2) Sometimes you have to forget someone's name because you're playing a game.
In the above example, when it became evident that the girl wasn't aware that we had already met, I had to play it off like we were complete strangers too so I didn't seem like such a weirdo. I had to ask questions I already knew the answer to, like "where are you from?" "what are you studying?"
It's stupid but effective. If I were to say something like, "c'mon, we've met already, don't you remember?" she'll say no and we'll have to have the conversation over again anyway. Plus in the second scenario, she's already put off by that statement. Like she teaches herself, "oh if I did meet this guy and not remember him, then I'm probably not interested. I'll stay uninterested."

another game is intentional forgetting:
once my friend was talking to me about a girl that I had just met. Apparently she had asked about me BY NAME. Then, when I met her next, she played the, "Remind me of your name…" I was thinking, "honey please, I know darned well that you remember my name." In this instance it worked against her because of what my friend told me. Usually this strategy works in her favor, almost telling the guy to work harder and make a better impression. I didn't in this case because I knew she already knew my name.
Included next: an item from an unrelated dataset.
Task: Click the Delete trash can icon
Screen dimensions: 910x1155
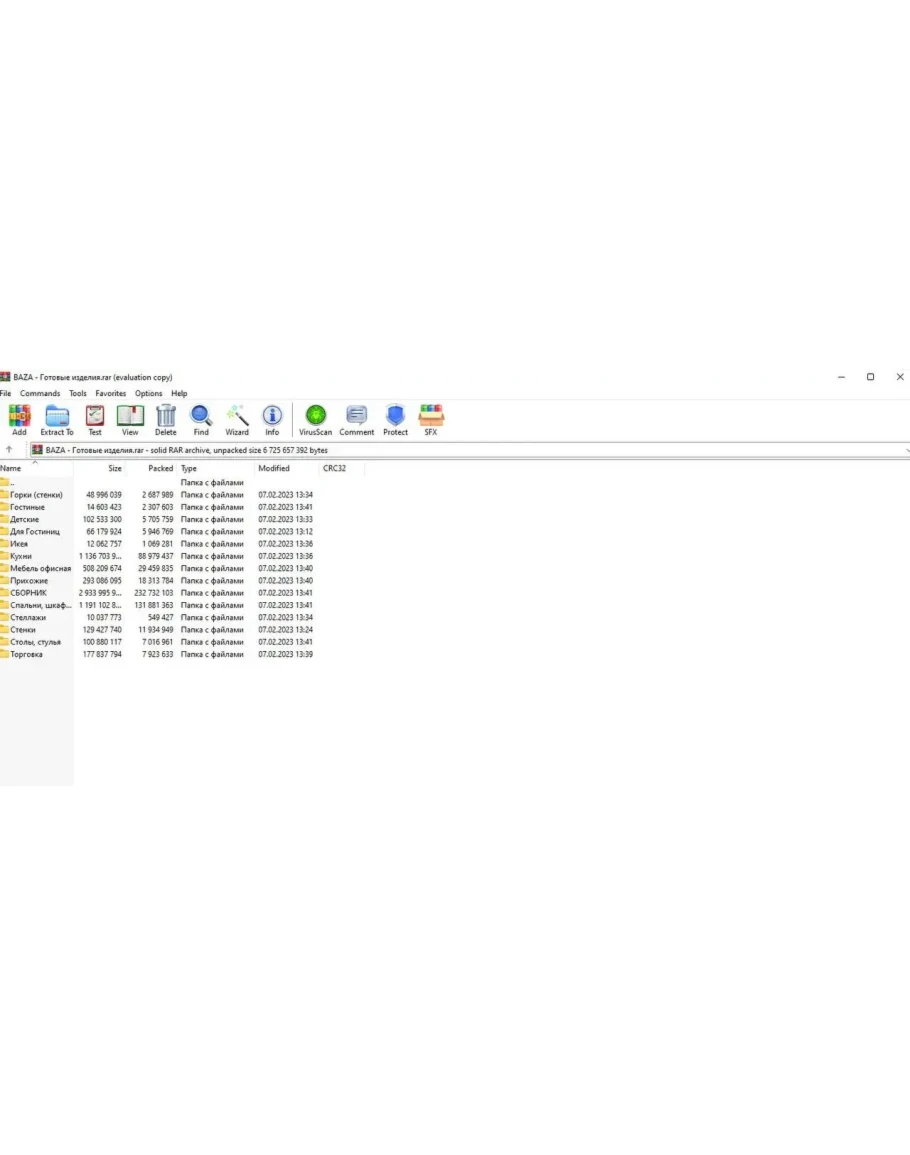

3) Someone has an extremely ethnic/difficult name:
Sometimes we hear names that we know we're going to instantly forget it. Like my friend Ouzhan Kalantari. Because people don't like asking others to repeat themselves, they won't ask for clarification on difficult names. Instead, they'll hope they just don't have to repeat this persons name and probably use words like, "dude," "man", "bro", "you"

4) Names get forgotten because they're spelled weird or pronounced weird.
This happens in my life a lot because I don't want to pronounce someone's name wrong. In Utah, since their are 200 different ways to pronounce each common name. I personally will hear the name, get worried I'm not going to pronounce it incorrectly so avoid using it altogether, and then since I'm not using it I'll forget it. So sorry to all the keslie's kelsie's kellysies klesies and kelessies of the world

5) sometimes people are just stupid. stupid people don't remember anything names included.

Has everyone seen the movie the testaments? Remember the scene when Jacob is finally talking to his crush Laneah? At the end of their conversation, as she's about to leave, she turns and says, "you did not ask my name…" Jacob responds, "I know your name." This is so pimp! Why can't we just be like Jacob and screw the games and garbage?

Names are tough. I promise I'll try harder and I apologize to everyone who's had to reintroduce themselves to me multiple times.